Aim of the task: Your answer should hold exactly the lines beginning with the one that contains "Click the info icon beside AI статьи" and ending with the last line of the material, both included. Leave every picture out.

++++ Data provided

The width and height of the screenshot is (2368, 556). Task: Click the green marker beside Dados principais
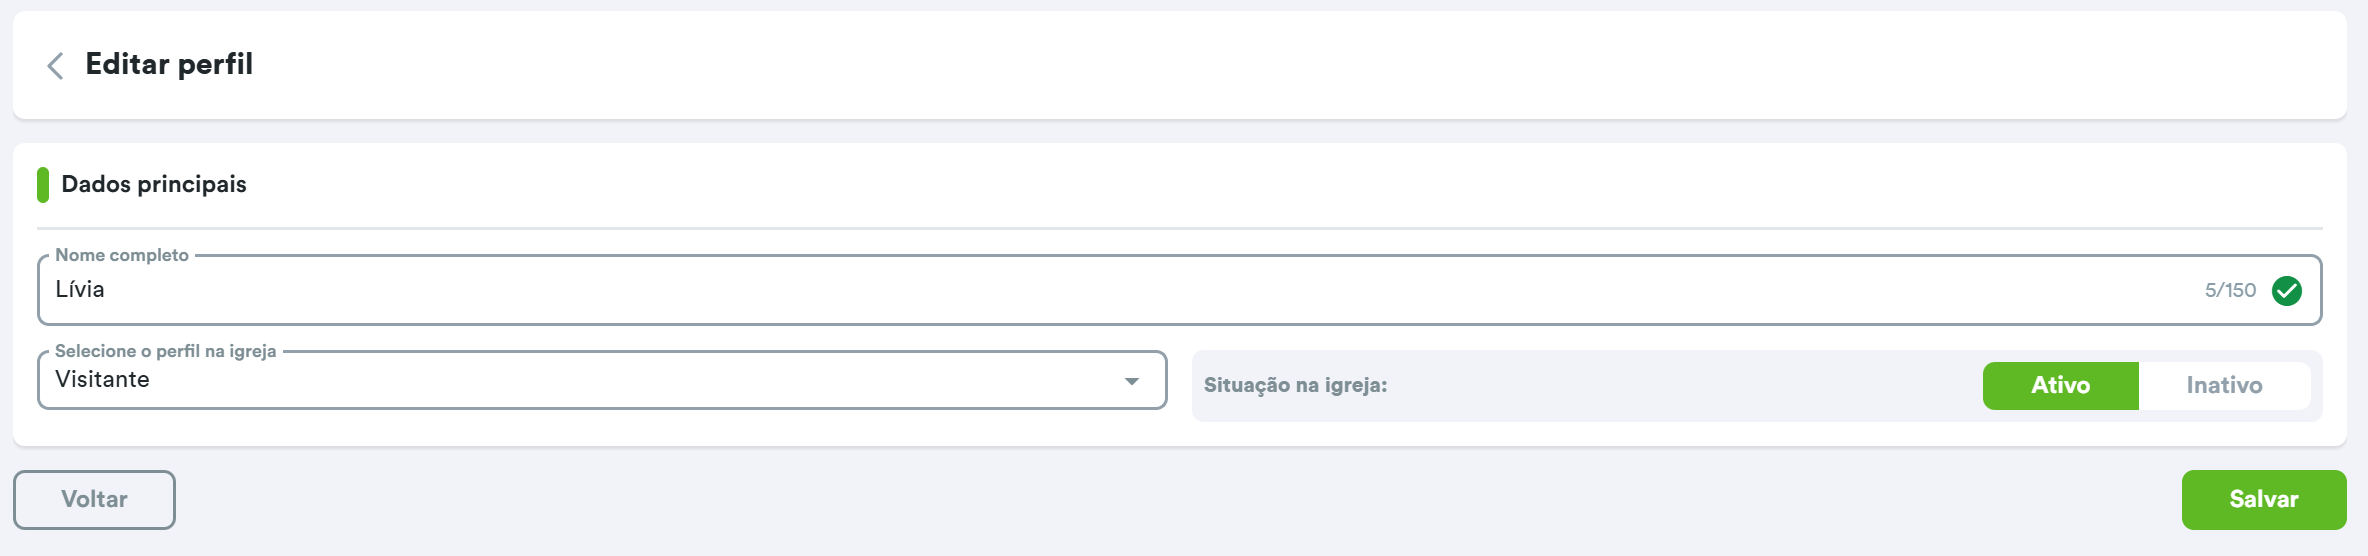[x=43, y=185]
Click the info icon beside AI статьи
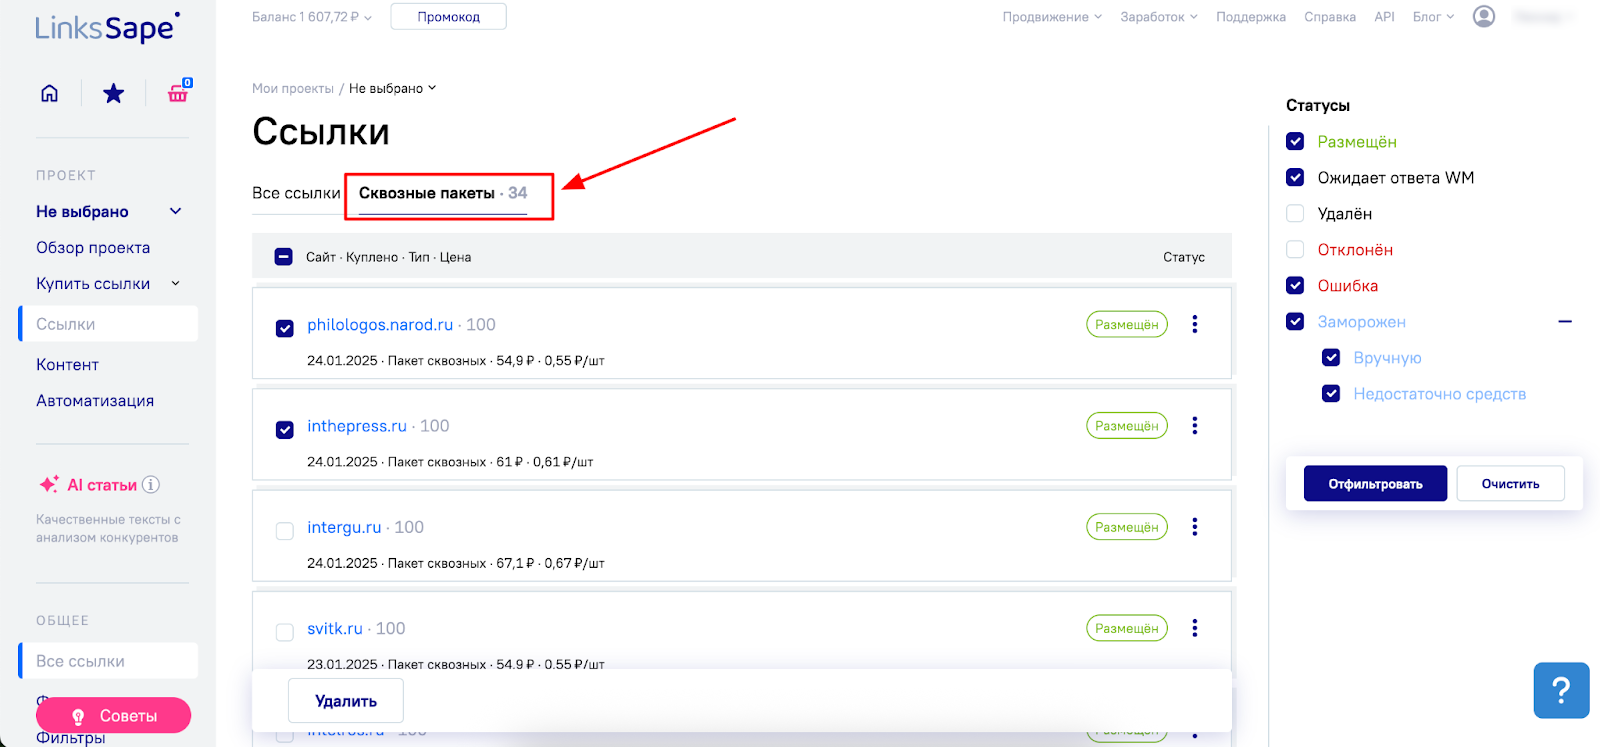The width and height of the screenshot is (1600, 747). pyautogui.click(x=151, y=485)
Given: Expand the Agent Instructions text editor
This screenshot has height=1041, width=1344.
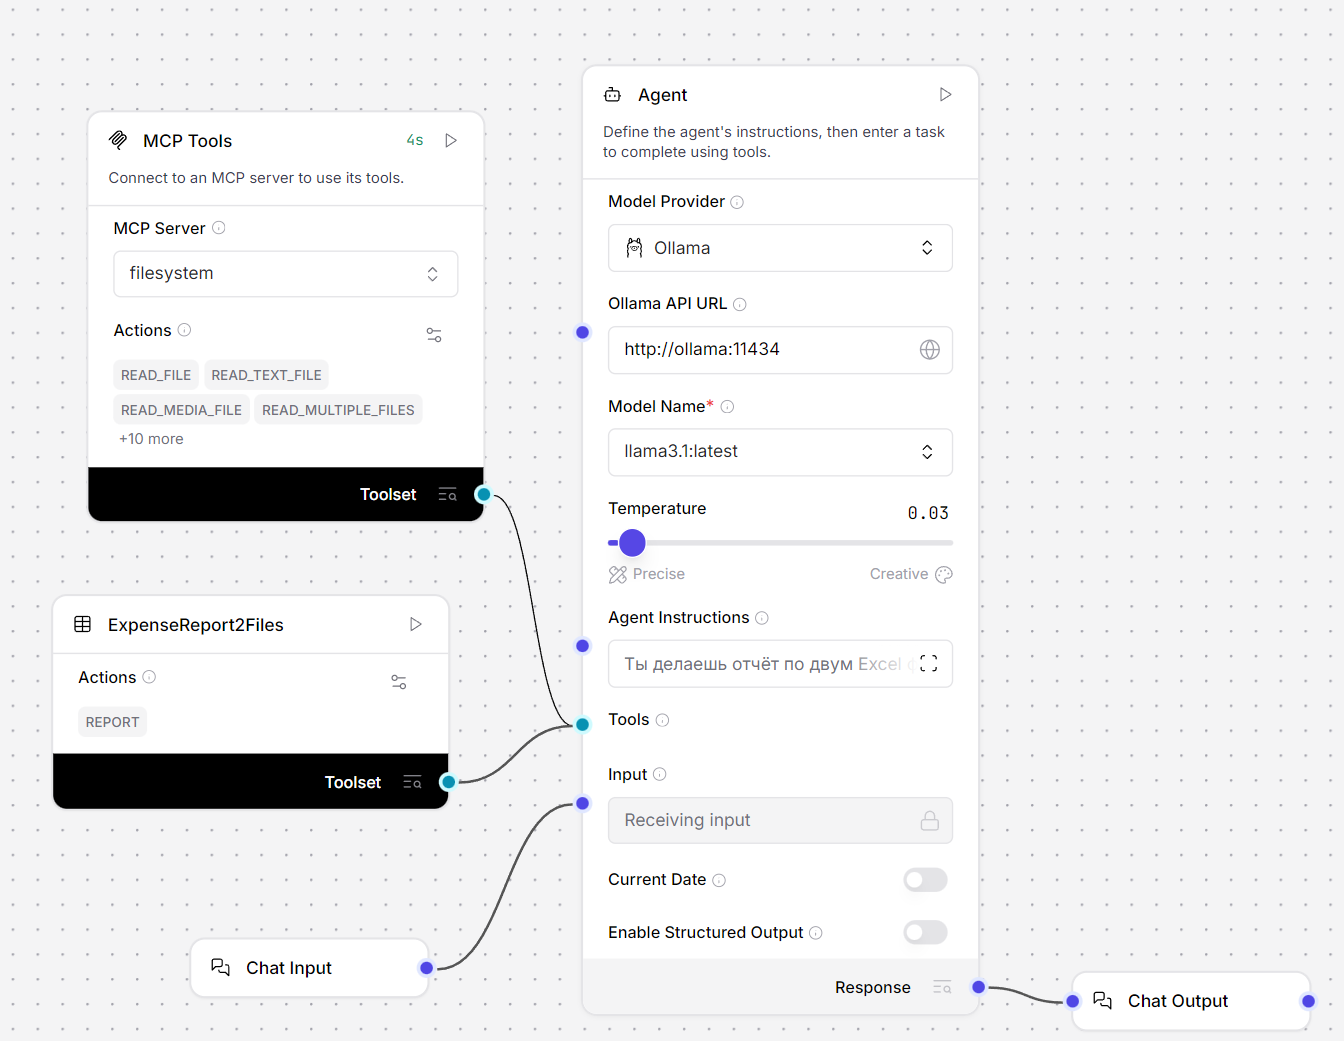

++++++++

Problem solution:
Click the info icon beside AI статьи
The width and height of the screenshot is (1600, 747). pyautogui.click(x=151, y=485)
Given: Expand the Agent Instructions text editor
This screenshot has height=1041, width=1344.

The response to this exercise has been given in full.